*Short problem a*:
Render the rows from the one containing "Gerdek gecesi sağdıç ne yapar (31, 990)" through the one containing "Bitüm asfaltın KDV oranı nedir ? (194, 219)", both included, as a numbered list, leaving out any blank lines.

*Selected excerpt*:
Come to the Quiet by Denise George: A Book Review

Are You Tired Today and Longing for Rest?


I know I am. Although I now live only with my husband and neither of us works outside the home, I still find it hard to find the rest I need. It's especially hard to find quiet rest. It seems there is always some kind of noise in the background. Maybe it's a neighbor using a leaf blower or my husband watching television or a motorcycle driving by. Since I've moved to the city it's never been quiet. That's why I have to use white noise to block unwanted sounds and get to sleep.



Even though I work at home as a blogger, it seems I never have time to relax. There's always something to read or write, photos to take or edit, other blogs to visit and comment on, and social promotion to do. That's on top of the normal chores involved in keeping us fed and in clean clothes, doing necessary housework, and paying bills. Interruptions come in the form of phone calls, husband, workmen, and knocks on the door. There are errands to run, doctor appointments, and emergencies to deal with. I have to plan carefully to spend time with friends.

Many reading this have even more on their plates than I have -- a full time job outside the home, children to care for, getting children where they need to go in their own busy lives, etc., etc., etc. It never stops, and probably neither do you until you drop physically and emotionally exhausted into bed at night.

The Right Book at the Right Time


Solitude and quiet have always been important to me. Up until we moved into our house in a small city I always had a place to get away to de stress . Since we now live in a one story house and have a television which can be heard from almost every room, it's been much harder to have my solitude. And I've been feeling the tension build. Sunday I had almost the entire day to myself and I spent most of it reading this book: Come to the Quiet by Denise George. I found it sitting on a shelf of samples publishers had sent me years ago. For me it was certainly the right book at the right time.

*Information given*:
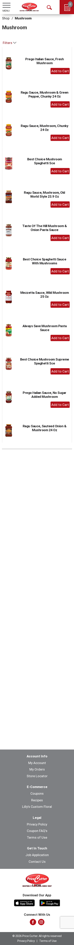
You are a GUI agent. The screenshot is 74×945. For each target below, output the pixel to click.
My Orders (37, 769)
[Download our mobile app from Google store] (49, 902)
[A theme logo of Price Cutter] (29, 7)
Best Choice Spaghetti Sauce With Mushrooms (44, 261)
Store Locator (37, 776)
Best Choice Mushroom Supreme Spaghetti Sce (44, 361)
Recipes (37, 800)
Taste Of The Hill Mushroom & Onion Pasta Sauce (44, 228)
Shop (5, 18)
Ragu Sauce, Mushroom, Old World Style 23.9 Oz (44, 194)
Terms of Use (37, 837)
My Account (37, 763)
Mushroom (23, 18)
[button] (60, 71)
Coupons (37, 793)
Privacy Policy (37, 824)
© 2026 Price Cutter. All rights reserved (37, 936)
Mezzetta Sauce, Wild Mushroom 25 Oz (44, 295)
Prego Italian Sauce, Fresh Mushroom (44, 61)
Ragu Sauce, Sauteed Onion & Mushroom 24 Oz (45, 428)
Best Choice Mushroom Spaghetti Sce (44, 161)
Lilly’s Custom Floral (37, 807)
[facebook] (33, 923)
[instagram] (41, 923)
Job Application (37, 855)
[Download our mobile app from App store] (24, 902)
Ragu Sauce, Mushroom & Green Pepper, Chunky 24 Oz (44, 94)
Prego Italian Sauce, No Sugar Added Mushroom (44, 395)
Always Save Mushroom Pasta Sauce (44, 328)
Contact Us (37, 862)
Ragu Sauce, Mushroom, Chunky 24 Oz (44, 128)
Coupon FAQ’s (37, 831)
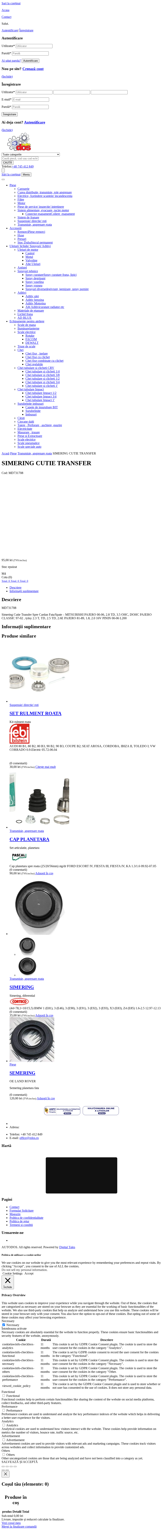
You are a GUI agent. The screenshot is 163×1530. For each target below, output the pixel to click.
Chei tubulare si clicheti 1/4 (42, 371)
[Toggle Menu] (3, 179)
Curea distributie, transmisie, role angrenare (44, 192)
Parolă (6, 53)
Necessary (12, 1325)
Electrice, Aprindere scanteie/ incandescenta (44, 196)
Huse (20, 235)
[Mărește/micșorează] (3, 1466)
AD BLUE (24, 317)
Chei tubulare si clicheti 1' (41, 385)
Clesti (21, 418)
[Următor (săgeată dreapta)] (7, 1470)
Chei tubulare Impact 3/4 (40, 396)
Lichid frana (25, 314)
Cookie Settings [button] (12, 1273)
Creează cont (33, 69)
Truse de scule (26, 346)
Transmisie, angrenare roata (34, 224)
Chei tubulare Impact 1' (40, 400)
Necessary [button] (8, 1321)
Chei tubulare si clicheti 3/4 (42, 382)
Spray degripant (35, 278)
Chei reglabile (34, 364)
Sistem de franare (28, 217)
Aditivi (21, 292)
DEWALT (32, 342)
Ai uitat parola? (11, 60)
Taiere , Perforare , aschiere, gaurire (39, 425)
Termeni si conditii (21, 1225)
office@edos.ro (29, 1138)
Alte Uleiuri (32, 264)
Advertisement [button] (11, 1436)
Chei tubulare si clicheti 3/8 (42, 375)
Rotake (29, 335)
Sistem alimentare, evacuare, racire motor (43, 210)
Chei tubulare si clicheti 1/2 (42, 378)
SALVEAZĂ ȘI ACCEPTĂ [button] (20, 1462)
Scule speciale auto (29, 446)
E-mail (7, 99)
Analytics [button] (8, 1421)
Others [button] (6, 1450)
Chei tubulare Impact (30, 389)
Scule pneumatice (28, 443)
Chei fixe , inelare (36, 353)
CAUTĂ (7, 162)
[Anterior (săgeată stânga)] (3, 1470)
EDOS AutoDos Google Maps (81, 1175)
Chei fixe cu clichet (37, 357)
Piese (13, 185)
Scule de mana (26, 325)
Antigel (22, 267)
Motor (21, 203)
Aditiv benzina (34, 299)
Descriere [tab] (15, 587)
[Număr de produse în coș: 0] (3, 170)
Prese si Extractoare (29, 436)
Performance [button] (9, 1406)
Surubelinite (33, 410)
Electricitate (24, 428)
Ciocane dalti (25, 421)
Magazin (15, 1214)
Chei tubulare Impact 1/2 (40, 393)
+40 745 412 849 (23, 166)
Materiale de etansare (30, 310)
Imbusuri (31, 414)
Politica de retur (19, 1221)
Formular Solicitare (22, 1210)
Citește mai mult (45, 766)
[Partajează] (11, 1466)
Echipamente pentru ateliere (27, 321)
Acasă (5, 453)
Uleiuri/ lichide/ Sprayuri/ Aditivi (30, 246)
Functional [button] (8, 1391)
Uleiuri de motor (27, 249)
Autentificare (10, 30)
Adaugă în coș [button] (44, 873)
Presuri (21, 239)
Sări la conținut (11, 174)
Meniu (26, 174)
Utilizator (8, 46)
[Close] (6, 1474)
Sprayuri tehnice (27, 271)
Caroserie (23, 188)
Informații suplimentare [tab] (24, 591)
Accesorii (15, 228)
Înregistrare (26, 30)
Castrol (29, 253)
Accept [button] (28, 1273)
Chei (20, 350)
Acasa (5, 10)
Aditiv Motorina (35, 303)
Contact (6, 17)
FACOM (31, 339)
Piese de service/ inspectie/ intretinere (40, 206)
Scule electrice (26, 332)
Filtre (20, 199)
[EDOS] (19, 150)
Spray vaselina (34, 282)
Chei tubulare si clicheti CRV (35, 368)
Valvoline (31, 260)
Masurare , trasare (28, 432)
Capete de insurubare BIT (41, 407)
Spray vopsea (33, 285)
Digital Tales (67, 1247)
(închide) (7, 76)
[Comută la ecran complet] (7, 1466)
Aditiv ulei (32, 296)
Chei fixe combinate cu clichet (44, 360)
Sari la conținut (11, 3)
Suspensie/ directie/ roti (32, 221)
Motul (29, 256)
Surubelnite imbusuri (30, 403)
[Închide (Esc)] (15, 1466)
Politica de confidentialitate (26, 1217)
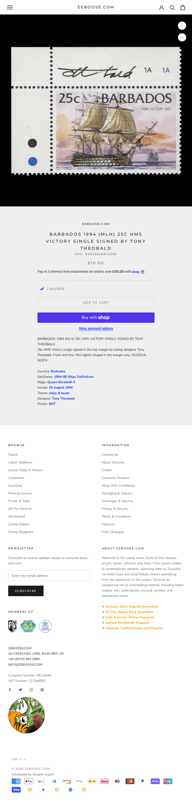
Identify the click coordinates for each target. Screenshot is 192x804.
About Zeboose (113, 462)
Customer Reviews (115, 478)
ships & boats (59, 393)
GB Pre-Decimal (19, 509)
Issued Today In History (25, 470)
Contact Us (110, 454)
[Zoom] (182, 26)
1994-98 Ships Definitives (74, 376)
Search (13, 454)
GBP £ (17, 759)
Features (108, 524)
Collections (16, 478)
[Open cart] (183, 7)
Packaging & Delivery (117, 493)
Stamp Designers (20, 532)
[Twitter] (20, 689)
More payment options (96, 328)
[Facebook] (9, 689)
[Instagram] (31, 689)
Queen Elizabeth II (61, 382)
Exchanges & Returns (117, 501)
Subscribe (26, 591)
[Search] (172, 7)
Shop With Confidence (118, 485)
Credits (107, 470)
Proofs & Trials (19, 501)
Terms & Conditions (116, 516)
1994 (69, 387)
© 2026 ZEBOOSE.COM (31, 768)
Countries (15, 485)
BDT (52, 404)
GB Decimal (16, 516)
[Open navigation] (10, 7)
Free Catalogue (113, 532)
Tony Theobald (63, 398)
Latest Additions (20, 462)
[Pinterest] (42, 689)
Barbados (58, 371)
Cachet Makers (19, 524)
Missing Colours (20, 493)
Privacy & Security (115, 509)
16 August (57, 387)
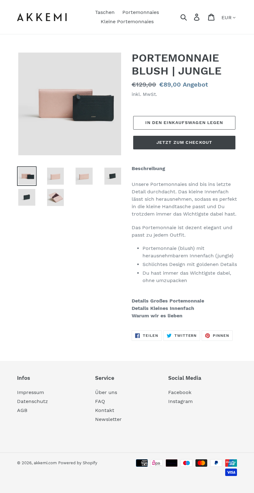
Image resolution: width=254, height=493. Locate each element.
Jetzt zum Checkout (184, 142)
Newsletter (108, 419)
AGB (22, 410)
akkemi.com (45, 463)
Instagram (180, 401)
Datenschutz (32, 401)
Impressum (30, 392)
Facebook (179, 392)
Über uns (106, 392)
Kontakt (104, 410)
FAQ (100, 401)
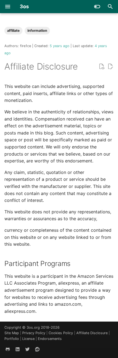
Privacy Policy (34, 333)
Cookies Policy (61, 333)
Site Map (12, 333)
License (29, 339)
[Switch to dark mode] (97, 6)
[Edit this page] (110, 66)
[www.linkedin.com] (17, 349)
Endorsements (50, 339)
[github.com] (7, 349)
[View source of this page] (101, 66)
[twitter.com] (27, 349)
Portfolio (12, 339)
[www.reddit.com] (37, 349)
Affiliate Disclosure (92, 333)
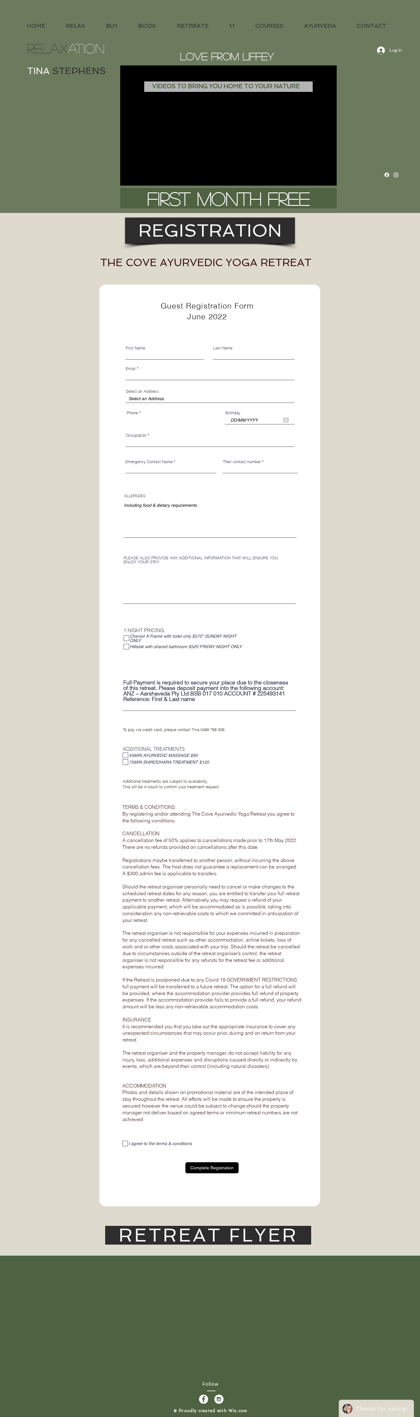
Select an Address (142, 391)
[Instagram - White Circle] (219, 1399)
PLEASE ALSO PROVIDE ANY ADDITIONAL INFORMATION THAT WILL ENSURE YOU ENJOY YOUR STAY (201, 560)
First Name (135, 348)
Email (131, 369)
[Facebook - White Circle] (203, 1399)
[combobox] (210, 399)
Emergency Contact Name (148, 462)
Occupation (136, 435)
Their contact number (242, 462)
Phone (132, 413)
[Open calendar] (285, 420)
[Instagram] (396, 175)
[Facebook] (387, 175)
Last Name (222, 348)
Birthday (232, 413)
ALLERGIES (134, 496)
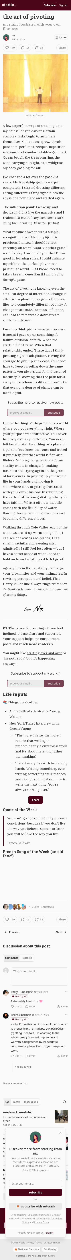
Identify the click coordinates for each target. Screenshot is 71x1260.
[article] (35, 1121)
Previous (14, 932)
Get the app (50, 1249)
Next (59, 932)
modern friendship (18, 1112)
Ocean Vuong (20, 728)
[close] (60, 1133)
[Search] (64, 1102)
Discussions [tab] (31, 1102)
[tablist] (18, 958)
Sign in (63, 5)
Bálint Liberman (21, 1015)
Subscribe (50, 5)
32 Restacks (47, 906)
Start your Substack (28, 1249)
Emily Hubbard (20, 992)
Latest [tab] (16, 1102)
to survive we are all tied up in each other (25, 1119)
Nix (13, 35)
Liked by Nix (21, 996)
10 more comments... (15, 1083)
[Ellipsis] (66, 992)
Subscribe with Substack (38, 1206)
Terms (39, 1242)
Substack (20, 1255)
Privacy (30, 1242)
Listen (63, 37)
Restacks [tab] (27, 958)
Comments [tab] (11, 958)
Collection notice (52, 1242)
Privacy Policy (41, 1222)
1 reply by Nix (23, 1067)
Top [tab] (7, 1102)
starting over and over (44, 653)
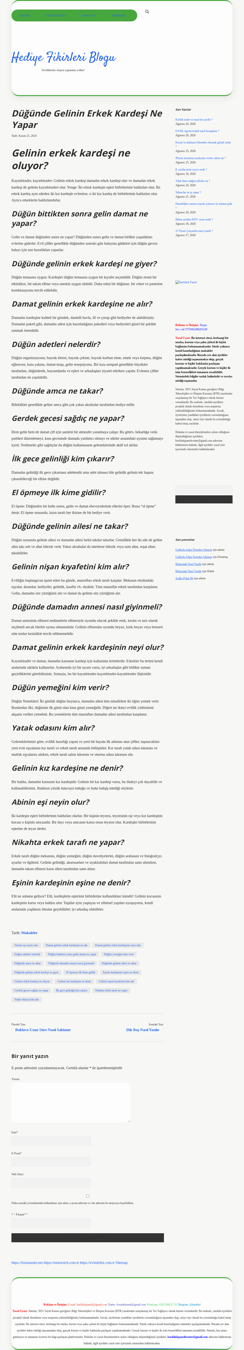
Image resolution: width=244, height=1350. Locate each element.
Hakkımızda (118, 15)
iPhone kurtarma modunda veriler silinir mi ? (200, 158)
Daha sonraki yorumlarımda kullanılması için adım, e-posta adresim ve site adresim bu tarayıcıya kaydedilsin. (72, 1203)
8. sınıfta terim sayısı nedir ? (191, 169)
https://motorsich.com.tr (61, 1263)
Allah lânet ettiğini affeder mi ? (192, 181)
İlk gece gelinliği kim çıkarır (71, 990)
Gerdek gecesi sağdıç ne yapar (31, 990)
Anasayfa (24, 15)
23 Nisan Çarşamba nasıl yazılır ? (194, 231)
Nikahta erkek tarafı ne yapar (111, 990)
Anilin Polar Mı (184, 578)
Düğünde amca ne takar (27, 963)
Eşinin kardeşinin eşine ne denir (121, 972)
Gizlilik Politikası (56, 15)
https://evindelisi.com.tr (97, 1263)
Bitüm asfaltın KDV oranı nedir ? (194, 219)
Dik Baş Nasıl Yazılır (142, 1030)
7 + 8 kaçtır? (19, 1214)
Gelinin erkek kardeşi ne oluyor (32, 981)
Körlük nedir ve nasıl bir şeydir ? (194, 119)
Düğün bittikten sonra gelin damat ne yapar (72, 954)
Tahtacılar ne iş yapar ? (188, 192)
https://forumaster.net (27, 1263)
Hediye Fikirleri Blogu (63, 58)
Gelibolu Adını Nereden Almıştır (193, 549)
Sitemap (122, 1263)
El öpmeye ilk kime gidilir (80, 972)
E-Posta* (16, 1153)
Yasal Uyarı (88, 15)
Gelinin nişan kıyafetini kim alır (116, 981)
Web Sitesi (17, 1174)
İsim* (14, 1132)
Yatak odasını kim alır (26, 999)
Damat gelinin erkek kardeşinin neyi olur (118, 945)
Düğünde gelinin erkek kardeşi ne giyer (36, 972)
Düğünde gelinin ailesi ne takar (119, 963)
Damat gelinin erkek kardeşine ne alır (66, 945)
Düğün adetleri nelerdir (27, 954)
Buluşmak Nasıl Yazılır (188, 564)
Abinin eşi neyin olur (26, 945)
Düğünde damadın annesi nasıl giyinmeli (71, 963)
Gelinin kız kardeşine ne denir (74, 981)
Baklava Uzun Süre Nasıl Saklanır (43, 1030)
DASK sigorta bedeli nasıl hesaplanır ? (197, 131)
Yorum (15, 1079)
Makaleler (29, 933)
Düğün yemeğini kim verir (119, 954)
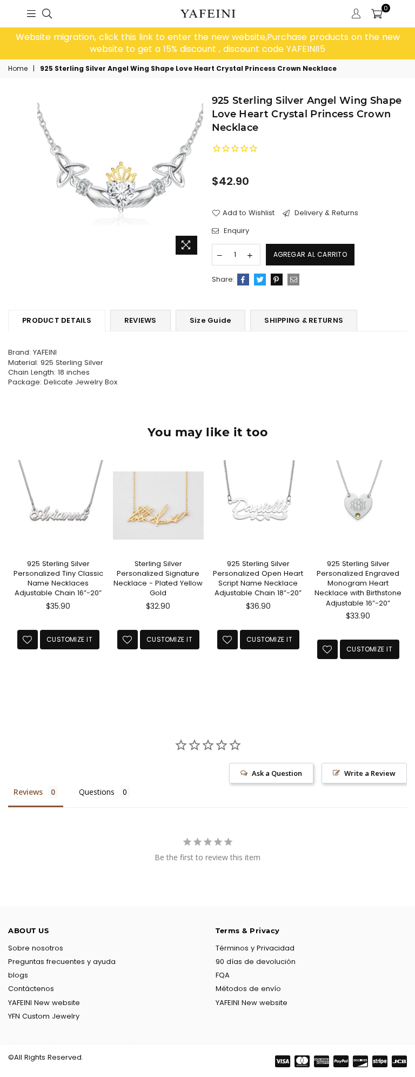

*Short problem b*:
Retype the passage of the book review between "Even though I" and "bed at night.", inclusive.

*Right answer a*:
1. Gerdek gecesi sağdıç ne yapar (31, 990)
2. Anasayfa (24, 15)
3. 23 Nisan Çarşamba nasıl yazılır ? (194, 231)
4. Nikahta erkek tarafı ne yapar (111, 990)
5. Anilin Polar Mı (184, 578)
6. Düğünde amca ne takar (27, 963)
7. Eşinin kardeşinin eşine ne denir (121, 972)
8. Gizlilik Politikası (56, 15)
9. https://evindelisi.com.tr (97, 1263)
10. Bitüm asfaltın KDV oranı nedir ? (194, 219)

*Right answer b*:
Even though I work at home as a blogger, it seems I never have time to relax. There's always something to read or write, photos to take or edit, other blogs to visit and comment on, and social promotion to do. That's on top of the normal chores involved in keeping us fed and in clean clothes, doing necessary housework, and paying bills. Interruptions come in the form of phone calls, husband, workmen, and knocks on the door. There are errands to run, doctor appointments, and emergencies to deal with. I have to plan carefully to spend time with friends.

Many reading this have even more on their plates than I have -- a full time job outside the home, children to care for, getting children where they need to go in their own busy lives, etc., etc., etc. It never stops, and probably neither do you until you drop physically and emotionally exhausted into bed at night.